Off the battlefield, doctors were increasingly turning to morphine as a salve to numerous ailments. Trickey explains that alternate pain relievers, better sanitation, and vaccines led to a slowing of opioid use. An education campaign about the dangers of opioids urged doctors to use them only as a last resort. Regulations and laws controlling the dissemination of opioids were also critical.

If all of this sounds like history repeating itself, that’s because it is.

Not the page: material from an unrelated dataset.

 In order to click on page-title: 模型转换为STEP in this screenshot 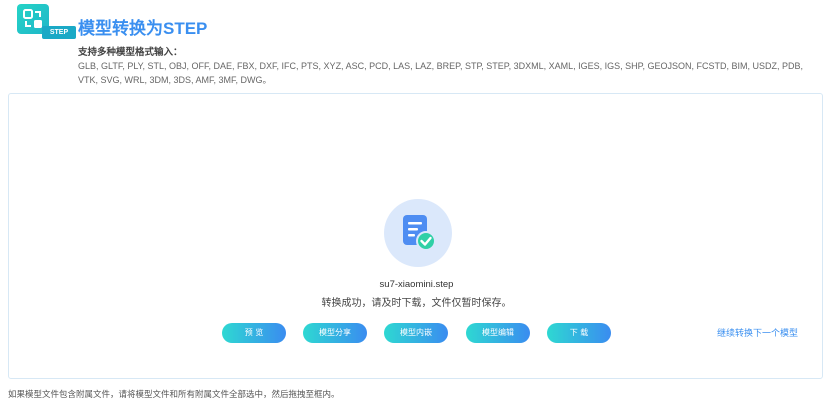, I will do `click(143, 28)`.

This cycle is known as “generational forgetting.” The term refers to the phenomenon where each generation forgets what the previous generation learned, specifically in regard to drugs.

The problem may be an old one, but the latest numbers represent a new level of crisis.
As discussed in this month’s cover story by Managing Editor Claire Meyer, “In 2017, an estimated 1.7 million people in the United States suffered from a prescription opioid-related drug disorder and more than 47,000 people died of opioid overdoses.”

This presents a particular problem for employers and for those charged with workplace safety and security. “A 2019 survey from the National Safety Council found that 75 percent of U.S. employers have been directly affected by opioids, but only 17 percent feel extremely well prepared to deal with the issue,” Meyer wrote. “Thirty-one percent reported an overdose, an arrest, a near-miss, or an injury because of employees’ opioid use.”

From crime on company property, to insider theft, to injuries and accidents, when opioid use spills over into the workplace, the results can be dangerous. Armed with resources and awareness, security professionals can prepare to face the newest and, hopefully, the last opioid epidemic.